Trump and his aids maintain that he won a mandate to overhaul Washington. But they maintain the specifics are his alone.

“President Trump never had anything to do with Project 2025,” said Trump speaking Caroline Leavitt in a statement. “All of President Trumps’ Cabinet nominees and appointments are whole-heartedly committed to President Trump’s agenda, not the agenda of outside groups.”

Here is a look at what some of Trump’s choices portend for his second presidency.

As chief budget, Vought envisions a sweeping, powerful perch

Trump leads on Project 2025 for leadership
FILE – Acting OMB Director Russel Vought speaks during a press briefing at the White House, March 11, 2019, in Washington. (AP Photo/Evan Vucci, File)

The Office of Management and Budget director, a role Vought held under Trump previously and requires Senate confirmation, prepares a president’s proposed budget and is generally responsible for implementing the administration’s agenda across agencies.

The job is influential but Vought made clear as author of a Project 2025 chapter on presidential authority that he wants the post to wield more direct power.

“The Director must view his job as the best, most comprehensive approximation of the President’s mind,” Vought wrote. The OMB, he wrote, “is a President’s air-traffic control system” and should be “involved in all aspects of the White House policy process,” becoming “powerful enough to override implementing agencies’ bureaucracies.”

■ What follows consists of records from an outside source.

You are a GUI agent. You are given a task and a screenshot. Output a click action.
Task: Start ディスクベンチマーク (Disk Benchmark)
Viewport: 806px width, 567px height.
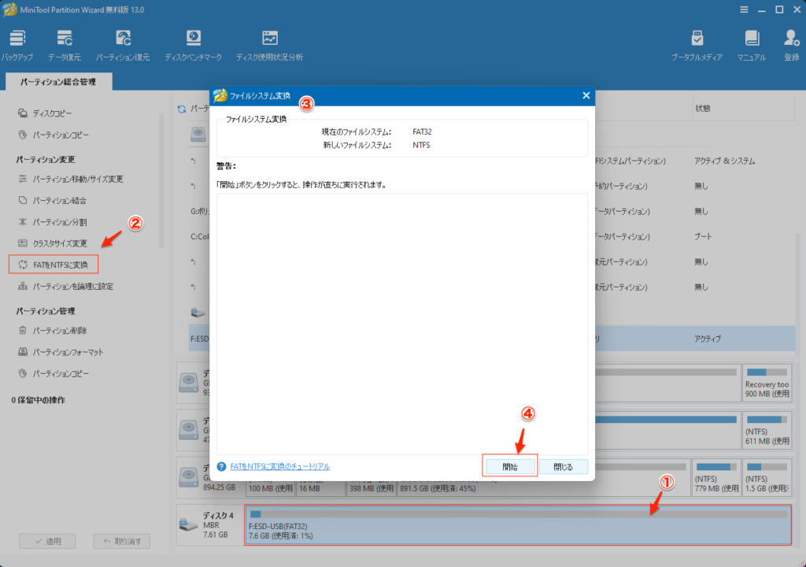(193, 46)
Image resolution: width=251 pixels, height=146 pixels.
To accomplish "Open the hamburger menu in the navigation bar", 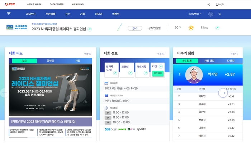I will pyautogui.click(x=9, y=14).
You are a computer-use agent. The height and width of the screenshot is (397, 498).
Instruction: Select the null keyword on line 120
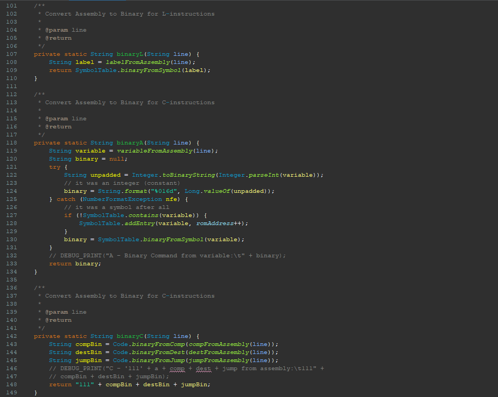click(116, 158)
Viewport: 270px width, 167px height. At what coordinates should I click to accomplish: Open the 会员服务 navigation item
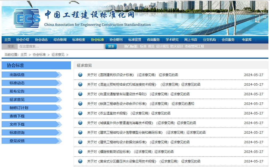(228, 40)
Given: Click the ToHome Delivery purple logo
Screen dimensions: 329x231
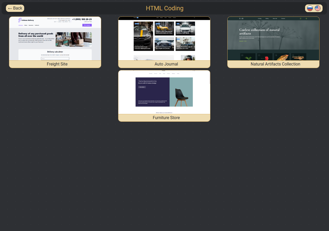Looking at the screenshot, I should point(20,20).
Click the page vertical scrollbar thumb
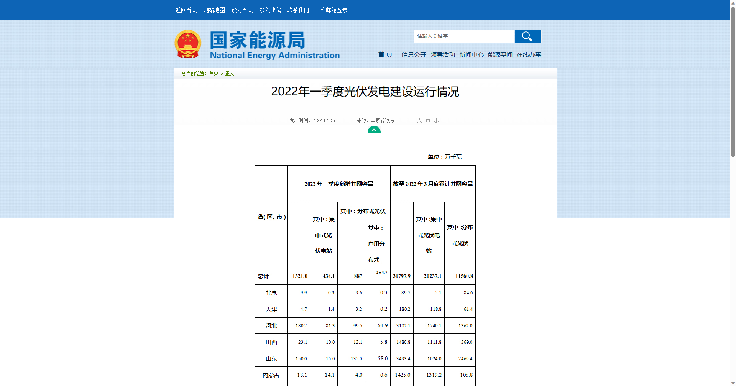Image resolution: width=736 pixels, height=386 pixels. coord(733,80)
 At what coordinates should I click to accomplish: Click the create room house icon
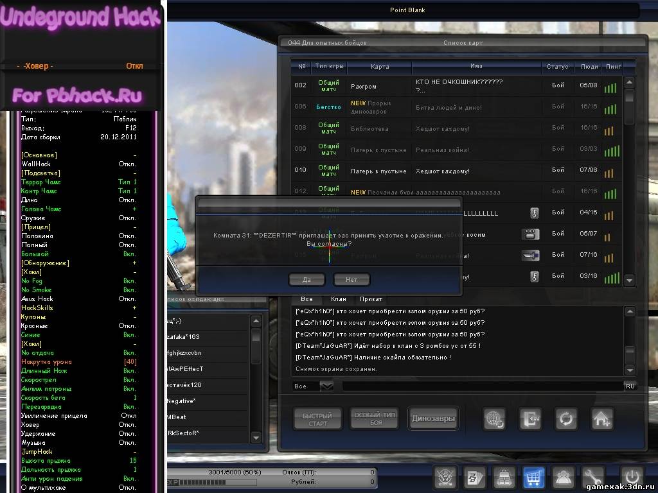tap(602, 419)
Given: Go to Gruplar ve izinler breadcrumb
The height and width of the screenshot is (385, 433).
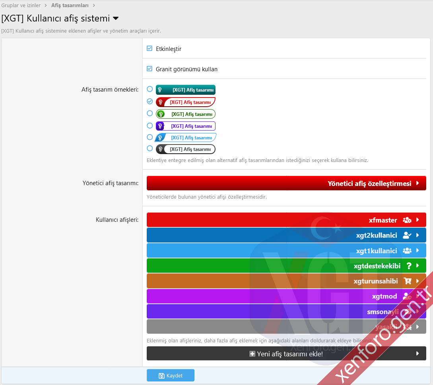Looking at the screenshot, I should (21, 5).
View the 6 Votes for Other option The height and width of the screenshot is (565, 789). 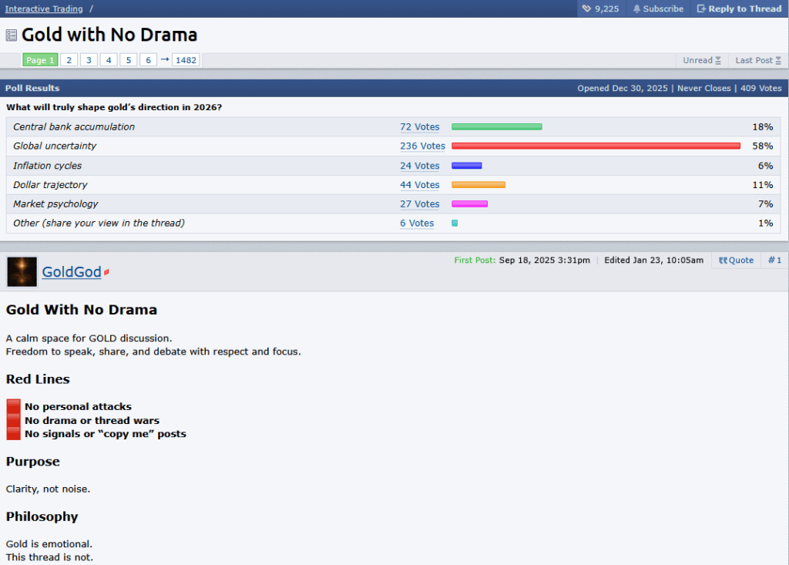pyautogui.click(x=417, y=224)
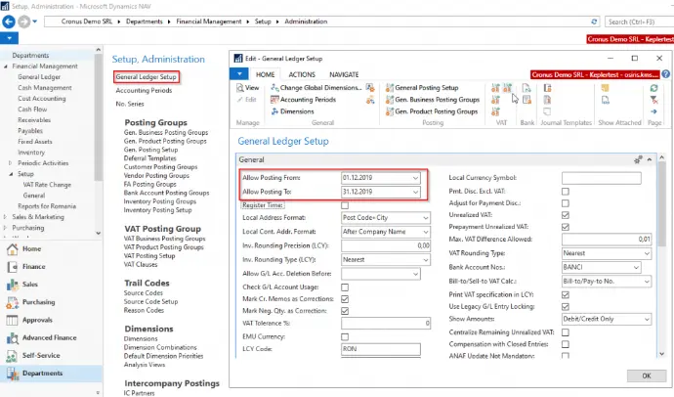The image size is (674, 397).
Task: Click the blue help question mark icon
Action: pos(666,74)
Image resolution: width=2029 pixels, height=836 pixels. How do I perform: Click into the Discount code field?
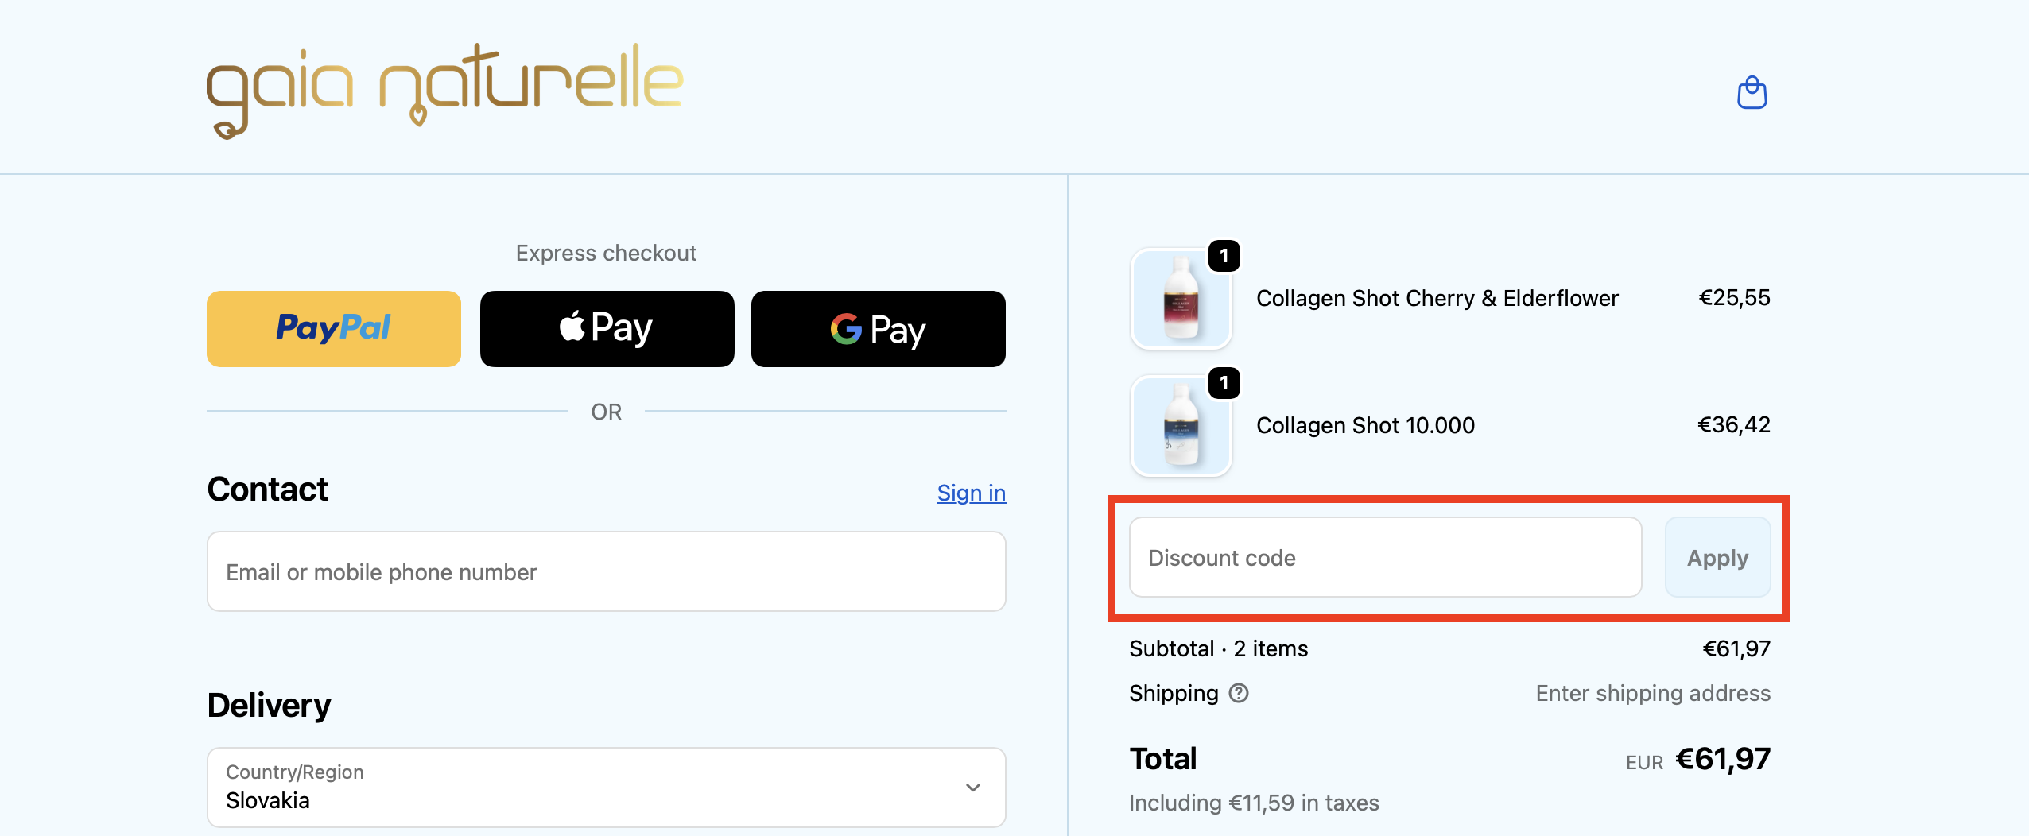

Trump did not go into such details when naming Vought but implicitly endorsed aggressive action. Vought, the president-elect said, “knows exactly how to dismantle the Deep State” — Trump’s catch-all for federal bureaucracy — and would help “restore fiscal sanity.”

In June, speaking on former Trump aid Steve Bannon’s “War Room” podcast, Vought relished the potential tension: “We’re not going to save our country without a little confrontation.”

Vought could help Musk and Trump remake government’s role and scope

The strategy of further concentrating federal authority in the presidency permeates Project 2025’s and Trump’s campaign proposals. Vought’s vision is especially striking when paired with Trump’s proposals to dramatically expand the president’s control over federal workers and government purse strings — ideas intertwined with the president-elect tapping mega-billionaire Elon Musk and venture capitalist Vivek Ramaswamy to lead a “Department of Government Efficiency.”